Tuesday, June 1st, 2004

“Hello, is thees the Swiiinging Spoooortsmaaan’s Camp?”

“Ahhhh, why yes, this is Jack, may I help you?”

“I am Uri and my brother Gayorg is on the other line – we are the Festrunc brothers and we are two wiild and caaazy former soviet block guys! We are calling from cheeekoslowvakia – Uri is in Sloovakia and I am in the Cheeeck Republic.”

“OK.”

“We would like to hookup a week at your wiiild and craaaazy camp.”

“What has – uh – motivated two people such as yourselves to come to Sportsmen’s Camp, dare I ask?”

“We are two wiild and craaazy techy guys! We have been cruising the wiild and craaazy Intraanet for FOXES! And we have been reading your wiild and craaazy high tech intraanet BEE Log! We now know that there are FOXES at your camp! We have already gone to the statue of liberty to get the birth control devices and we want a wiild and craazy week at the swinging Spooortsmans camp!”

“OK, we have many openings in JUNE, things are really “active” and the FOXES are here!”

“Did you hear that Gayorg? We will soon be hooking up with a bunch of wiiild Caaaanadien FOXES, at the wiild and craazy swinging Sportsmaaans Camp! Didn’t I tell you that the swinging intraaanet would make cruising for FOXES easy?”

Wild and Crazy foxes

And so it went from there. I got to see the four kitts and mommy vixen as I was setting the east dock yesterday. Janet drove her bicycle down and got the above shot.

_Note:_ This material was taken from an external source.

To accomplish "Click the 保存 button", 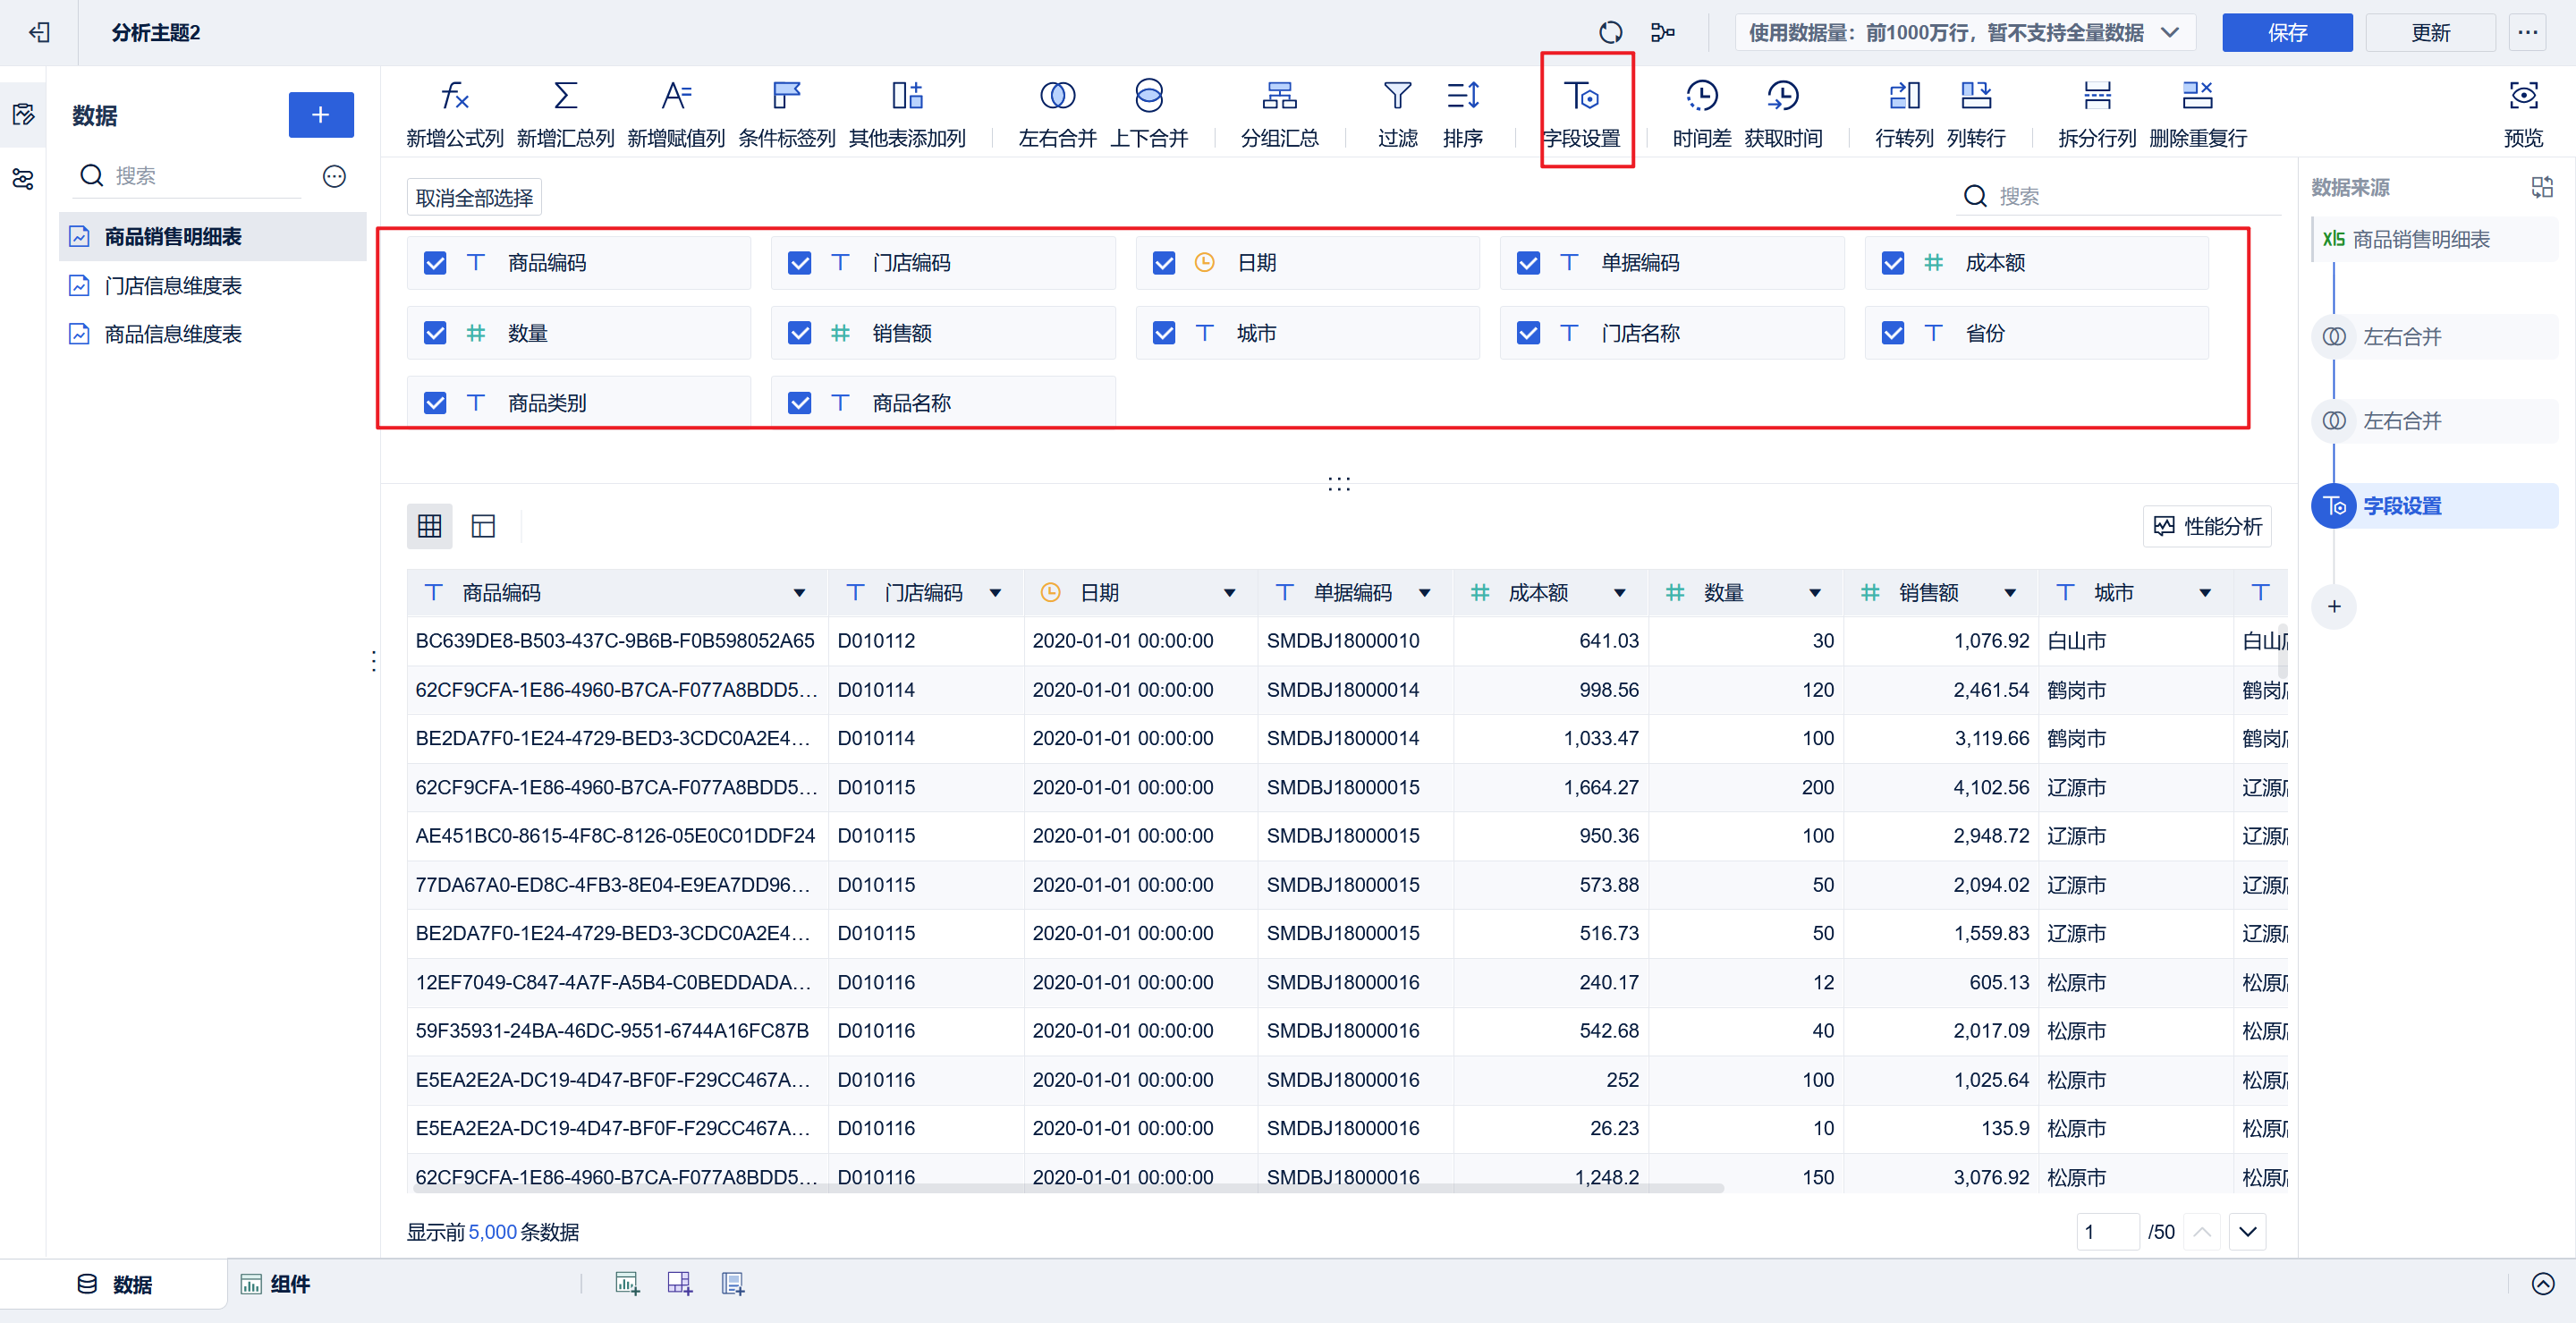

The water temperature is 59 F and the air temp is about 64 F with scattered clouds. Paul and Bob went out fishing. I have various sundry chores and tasks to complete so elected to stay behind. I will report on their fishing success later. The black flies are moderate today and the mosquitoes are beginning to appear. The leaves are about the size of a quarter on many of the poplars. This is important as an old local said, “The pickerel don’t bite properly until the poplar leaves are at least the size of a quarter”. I have found this to be true!